**DATASET ENTRIES**
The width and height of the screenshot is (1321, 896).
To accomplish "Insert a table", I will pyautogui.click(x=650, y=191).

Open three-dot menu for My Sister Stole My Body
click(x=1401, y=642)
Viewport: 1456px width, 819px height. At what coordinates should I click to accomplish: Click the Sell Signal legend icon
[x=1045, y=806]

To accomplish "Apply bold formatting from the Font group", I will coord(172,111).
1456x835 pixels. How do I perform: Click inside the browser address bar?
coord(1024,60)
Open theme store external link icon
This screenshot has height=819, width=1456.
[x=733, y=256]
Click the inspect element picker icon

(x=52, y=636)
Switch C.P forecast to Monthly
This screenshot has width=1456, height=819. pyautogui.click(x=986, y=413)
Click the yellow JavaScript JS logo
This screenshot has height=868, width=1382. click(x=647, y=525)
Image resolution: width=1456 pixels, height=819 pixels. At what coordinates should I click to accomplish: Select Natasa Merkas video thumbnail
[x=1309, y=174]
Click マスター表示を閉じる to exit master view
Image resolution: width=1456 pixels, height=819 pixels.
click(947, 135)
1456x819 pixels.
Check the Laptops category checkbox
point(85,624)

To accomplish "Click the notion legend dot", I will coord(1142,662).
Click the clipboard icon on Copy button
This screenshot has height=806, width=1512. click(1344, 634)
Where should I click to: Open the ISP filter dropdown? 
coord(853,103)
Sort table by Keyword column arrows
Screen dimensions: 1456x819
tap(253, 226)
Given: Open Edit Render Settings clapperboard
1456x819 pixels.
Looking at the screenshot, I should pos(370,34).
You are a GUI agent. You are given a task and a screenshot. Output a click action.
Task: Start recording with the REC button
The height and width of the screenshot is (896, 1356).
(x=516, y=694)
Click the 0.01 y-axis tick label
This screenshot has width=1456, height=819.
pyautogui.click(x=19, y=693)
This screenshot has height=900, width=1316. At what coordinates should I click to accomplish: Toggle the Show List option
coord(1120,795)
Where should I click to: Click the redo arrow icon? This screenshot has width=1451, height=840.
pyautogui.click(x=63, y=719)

**EXERCISE**
All the entries above need to be repeated word for word.

**ANSWER TO THIS EXERCISE**
The width and height of the screenshot is (1321, 896).
To accomplish "Insert a table", I will pyautogui.click(x=650, y=191).

Open three-dot menu for My Sister Stole My Body
click(x=1401, y=642)
Viewport: 1456px width, 819px height. At what coordinates should I click to accomplish: Click the Sell Signal legend icon
[x=1045, y=806]

To accomplish "Apply bold formatting from the Font group", I will coord(172,111).
1456x835 pixels. How do I perform: Click inside the browser address bar?
coord(1024,60)
Open theme store external link icon
This screenshot has height=819, width=1456.
[x=733, y=256]
Click the inspect element picker icon

(x=52, y=636)
Switch C.P forecast to Monthly
This screenshot has width=1456, height=819. pyautogui.click(x=986, y=413)
Click the yellow JavaScript JS logo
This screenshot has height=868, width=1382. click(x=647, y=525)
Image resolution: width=1456 pixels, height=819 pixels. At what coordinates should I click to accomplish: Select Natasa Merkas video thumbnail
[x=1309, y=174]
Click マスター表示を閉じる to exit master view
Image resolution: width=1456 pixels, height=819 pixels.
click(947, 135)
1456x819 pixels.
Check the Laptops category checkbox
point(85,624)

To accomplish "Click the notion legend dot", I will coord(1142,662).
Click the clipboard icon on Copy button
This screenshot has height=806, width=1512. click(1344, 634)
Where should I click to: Open the ISP filter dropdown? 
coord(853,103)
Sort table by Keyword column arrows
Screen dimensions: 1456x819
tap(253, 226)
Given: Open Edit Render Settings clapperboard
1456x819 pixels.
Looking at the screenshot, I should pos(370,34).
You are a GUI agent. You are given a task and a screenshot. Output a click action.
Task: Start recording with the REC button
The height and width of the screenshot is (896, 1356).
(x=516, y=694)
Click the 0.01 y-axis tick label
This screenshot has width=1456, height=819.
pyautogui.click(x=19, y=693)
This screenshot has height=900, width=1316. At what coordinates should I click to accomplish: Toggle the Show List option
coord(1120,795)
Where should I click to: Click the redo arrow icon? This screenshot has width=1451, height=840.
pyautogui.click(x=63, y=719)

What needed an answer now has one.